_Document excerpt_:
════════════════

An Arab-American college student struggles to live with epilepsy in this starkly colored and deeply-cutting graphic novel.
Isaac wants nothing more than to be a functional college student—but managing his epilepsy is an exhausting battle to survive. He attempts to maintain a balancing act between his seizure triggers and his day-to-day schedule, but he finds that nothing—not even his medication—seems to work. The doctors won’t listen, the schoolwork keeps piling up, his family is in denial about his condition, and his social life falls apart as he feels more and more isolated by his illness. Even with an unexpected new friend by his side, so much is up against him that Isaac is starting to think his epilepsy might be unbeatable.
Based on the author’s own experiences as an epileptic, Mis(h)adra is a boldly visual depiction of the daily struggles of living with a misunderstood condition in today’s hectic and uninformed world.
About the Author
Iasmin Omar Ata is an intersectional comics artist, illustrator, and game designer. Iasmin focuses on creating art centered around the themes of coping with illness, understanding identity, and dismantling oppressive structures.
“Visceral, hilarious, utterly human, and unlike anything you’ve ever read. An explosive debut.”
— Bryan Lee O'Malley, #1 New York Times bestselling author of the Scott Pilgrim series and Seconds
“Mis(h)adra is singular, vibrant, and raw; Iasmin’s depiction of epilepsy lives at an eye-opening intersection of culture and youth.”

════════════════

_Study questions_:
a) Copy out the stretch of the Mis(h)adra book description from "Isaac wants nothing" through "and uninformed world.".
b) Translate this sentence from the Mis(h)adra book description into Spanish: "An Arab-American college student struggles to live with epilepsy in this starkly colored and deeply-cutting graphic novel."
c) Pick up the Mis(h)adra book description at its last line and keep writing it.
The data that follow are not needed for anything asked here.

_Data shown_:
════════════════

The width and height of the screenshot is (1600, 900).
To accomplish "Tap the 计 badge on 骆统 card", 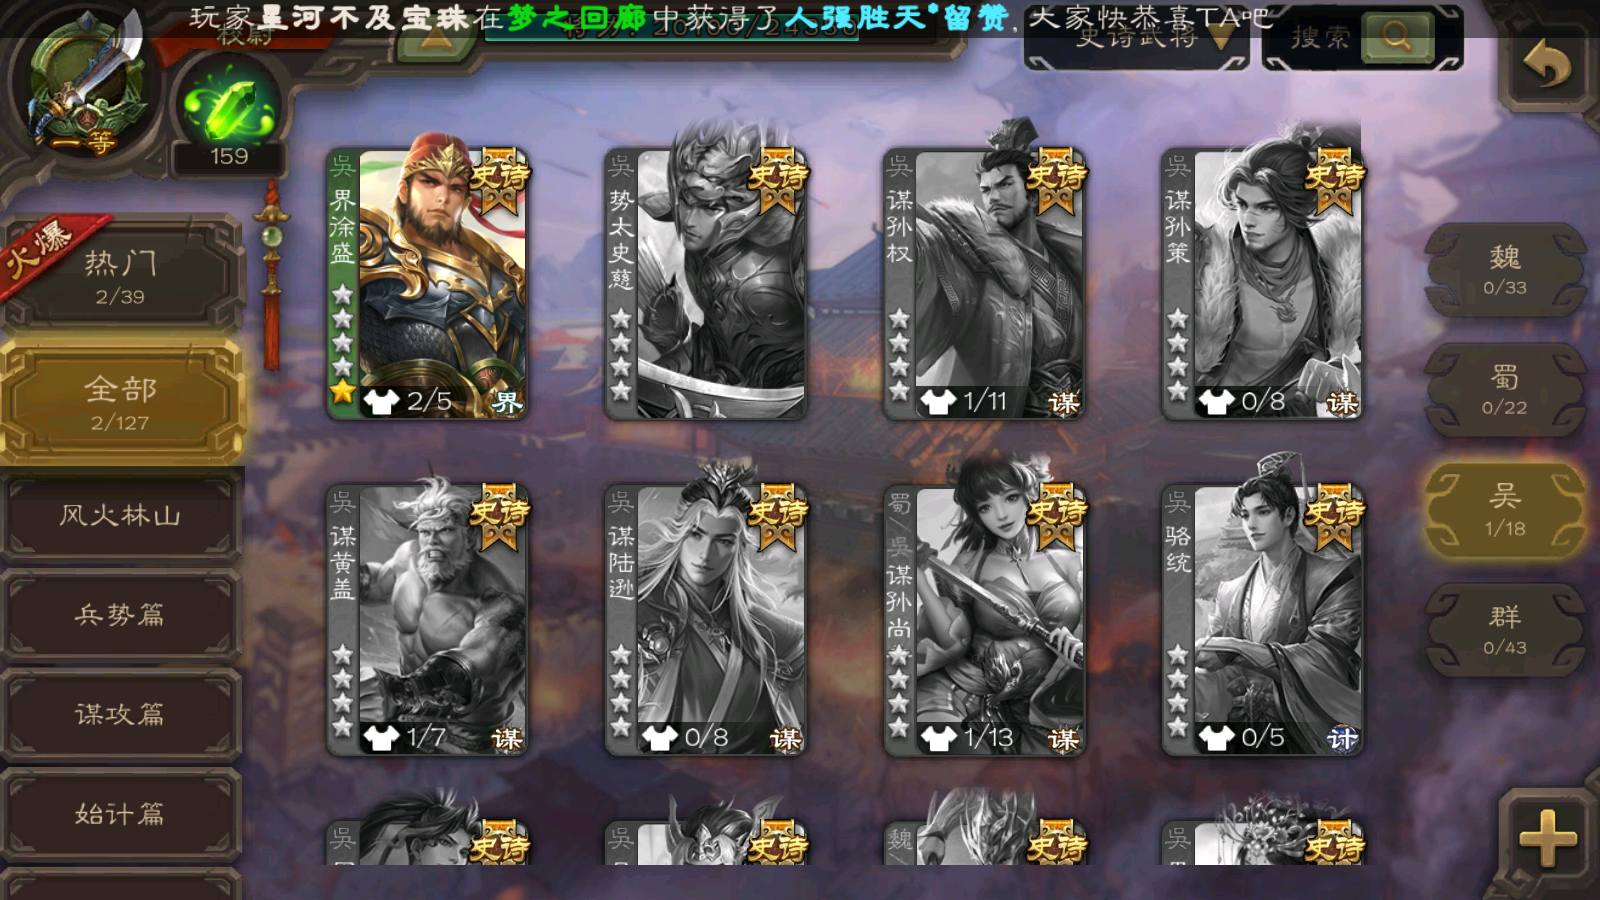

════════════════

_Task responses_:
a)
Isaac wants nothing more than to be a functional college student—but managing his epilepsy is an exhausting battle to survive. He attempts to maintain a balancing act between his seizure triggers and his day-to-day schedule, but he finds that nothing—not even his medication—seems to work. The doctors won’t listen, the schoolwork keeps piling up, his family is in denial about his condition, and his social life falls apart as he feels more and more isolated by his illness. Even with an unexpected new friend by his side, so much is up against him that Isaac is starting to think his epilepsy might be unbeatable.
Based on the author’s own experiences as an epileptic, Mis(h)adra is a boldly visual depiction of the daily struggles of living with a misunderstood condition in today’s hectic and uninformed world.

b) Un estudiante universitario árabe-estadounidense lucha por vivir con epilepsia en esta novela gráfica de colores crudos y profundamente incisiva.

c)
— Yuko Ota & Ananth Hirsh, acclaimed creators of the Johnny Wander series
“A powerful story about not only physical pain but also the pain of self-doubt and hopelessness. Mis(h)adra beautifully illustrates the struggle to stand up to that inner hopelessness, and come out the other end stronger than ever.”
— Kris Mukai, acclaimed creator of Commuter and Weeping Flower, Grows in Darkness
“Ata renders the story in a vibrant manga style…The details of Isaac's illness feel decidedly lived-in…palpably, dramatically realized…compellingly unique…the spotlight shone on an underrepresented demographic is commendable. Big and stylish—of particular interest to those dealing with epilepsy or wanting to know more about the condition.”
— Kirkus Reviews
“Mis(h)adra is like nothing I’ve read before, both in its subject matter and its innovative visuals….Blends a psychedelic color scheme, arresting images, and a manga style for a searingly intimate work….Ata’s is a voice that should be heard.”
— Mahnaz Dar
“At once emotionally raw and aesthetically elaborate, bursting with style....transporting…beautiful.”